クラウドワークス社員の副業成功事例で分かった、働く側の視点で考える副業のメリットとは?

HRプロ編集部スペシャルインタビュー

「副業」「兼業」を推進する動きが活発化する中、実際に副業に取り組む人や関心を持っている人も年々増えてきている。従来はお小遣い稼ぎのイメージが強かった副業だが、昨今では自分自身の成長やキャリア形成を目的にするなど、働き手の意識も大きく変わってきた。そこで今回は働く側の視点から副業のメリットを探るべく、株式会社クラウドワークスで地方創生プロジェクトを手掛けながら、自分の夢のために副業にも力を注ぐ、田中健士郎氏を取材。働く個人にとっての副業の魅力や、長く続けるための秘訣などを伺った。

ゲスト

  • 田中

    田中 健士郎 氏

    株式会社クラウドワークス 経営企画/地方創生リーダー
    働き方エバンジェリスト

    上智大学卒業後、大手製造業会社で電子デバイスの海外営業を担当。2015年株式会社クラウドワークスに参画、経営企画/地方創生マネージャーとして、これまでに30以上の自治体と連携し、クラウドソーシングの普及を促進。1000人以上のワーカー育成に携わる。本業の傍ら副業としてreborn株式会社で、企業の組織開発支援にも携わっている。

副業はお金という目的だけでは続かない

――昨今多くの企業が「副業」を解禁し始め、同時に「副業」を始める方も増えてきていますが、田中様はこうした現状をどのように捉えていらっしゃいますか? 

副業解禁元年となった2018年以降、副業を容認する企業、受け入れる企業、そして実際に副業をやっている方、あるいはやりたいと思っている方は、着実に増えています。そうした中、当社で「副業」「兼業」に関する意識調査を行ったところ、副業をする目的として最も多かったのは、やはり「お金を稼ぎたい」、「副収入を得たい」というものでした。その一方で「自分のキャリアアップやスキルアップのため」という理由で副業に取り組む方も少なくありませんでした。私自身も副業をしているので感じるのですが、お金という目的だけで2つの仕事を続けるのは難しいことです。本業で多忙を極めたり、納期が迫ったりすると、どうしても副業のほうが優先度が下がってしまい、それがモチベーションの差になってきます。結局それでは長続きしません。副業で成功するためには、キャリアアップやスキルアップなど、より大きな視点を持って取り組むことが重要になるでしょう。

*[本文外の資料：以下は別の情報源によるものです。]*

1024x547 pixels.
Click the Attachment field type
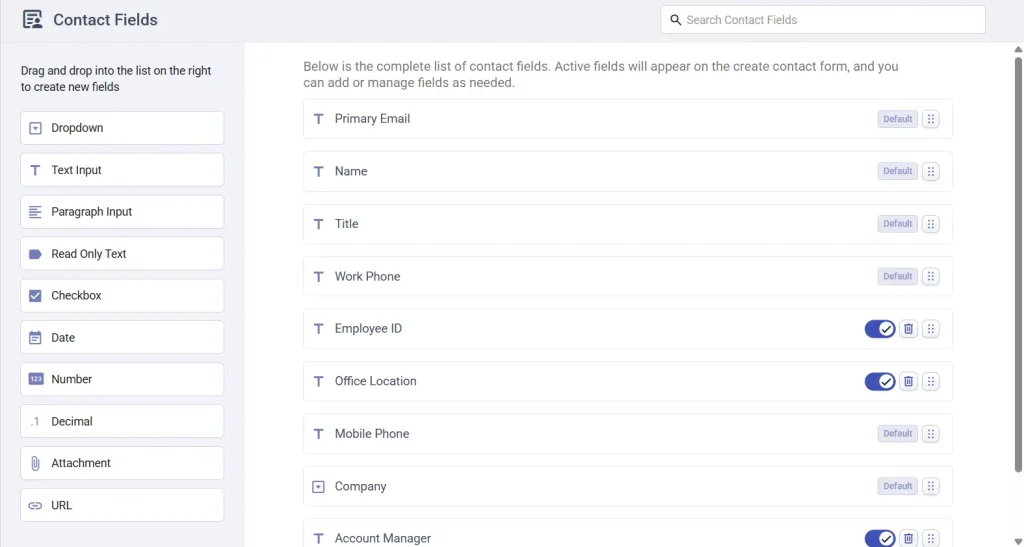pyautogui.click(x=121, y=463)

――田中様ご自身も「副業」をされているとのことですが、本業と副業それぞれの仕事内容についてお聞かせください。

本業では、クラウドワークスで地方創生事業に携わっています。これは全国の自治体と連携して、クラウドワーカーが地方で働き、収入や生きがいを得られるようサポートする取り組みです。副業は、組織開発サービスを手掛けるreborn株式会社(神奈川県逗子市)のメンバーとして、顧客企業の組織づくりなどコンサルタントに近い仕事をしています。

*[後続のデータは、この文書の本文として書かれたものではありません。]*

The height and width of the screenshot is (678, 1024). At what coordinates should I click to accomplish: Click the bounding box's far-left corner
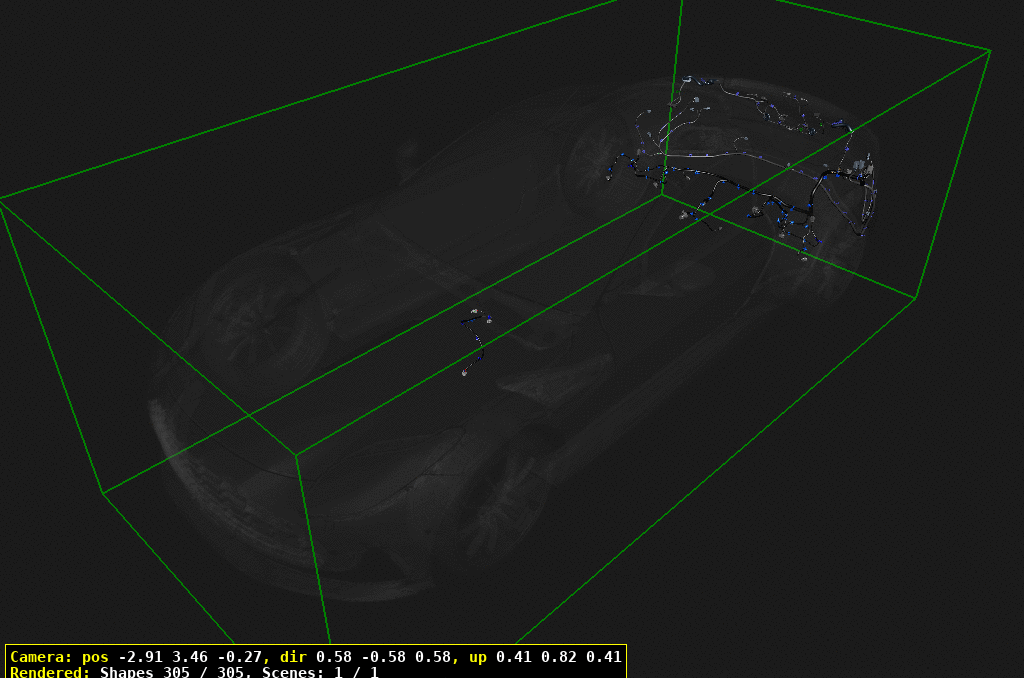click(2, 200)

――そもそもどのような経緯で「副業」を始められたのでしょうか?

2015年に入社したクラウドワークスでは、仕事柄、働くことの本質について考える機会が多く、その中で“副業”という言葉を意識するようになりました。一方、私はもともと地域活動などに興味を持っていたのですが、会社の仕事に没頭するあまり、本来自分がやりたかったことを見失いそうになっていたのです。そこで自分が住んでいる逗子市周辺で何か地域に貢献できることがないか探していたところ、「暮らしと仕事」をテーマに活動していたrebornの代表とたまたま出会い、事業を立ち上げるお手伝いをさせていただくことになりました。専門的な知識やスキルを軸にすれば副業は探しやすいのですが、私のようにゼネラリスト的な立場で仕事をしていると、価値観やビジョンを軸に探さなければならず、なかなか理想的な副業先には出会えません。そういう意味でもrebornは、私にとって本当に良い出会いだったと思います。

――御社では3割くらいの方が副業をされているそうですが、田中様以外にも成功事例やユニークな事例などがあればお聞かせください。

マーケティング担当のYさんは、クラウドワークスでフルタイムで働きながら、副業としてアニメーションの制作会社を経営しています。もともとテレビアニメ制作のディレクターで、以前は自分一人で仕事を受けていたのですが、周りのアニメーターにももっと活躍の場を作りたいと考え、現在はフリーのディレクターという立場で、みんなに仕事を依頼しているそうです。副業と呼んでいいのかと思うほどの規模感ですが、ある意味、副業だからこそ好きなことができるという好例でしょう。彼のように趣味に近いものを副業にすれば、確実にモチベーションが保てるので、長く続けられると思います。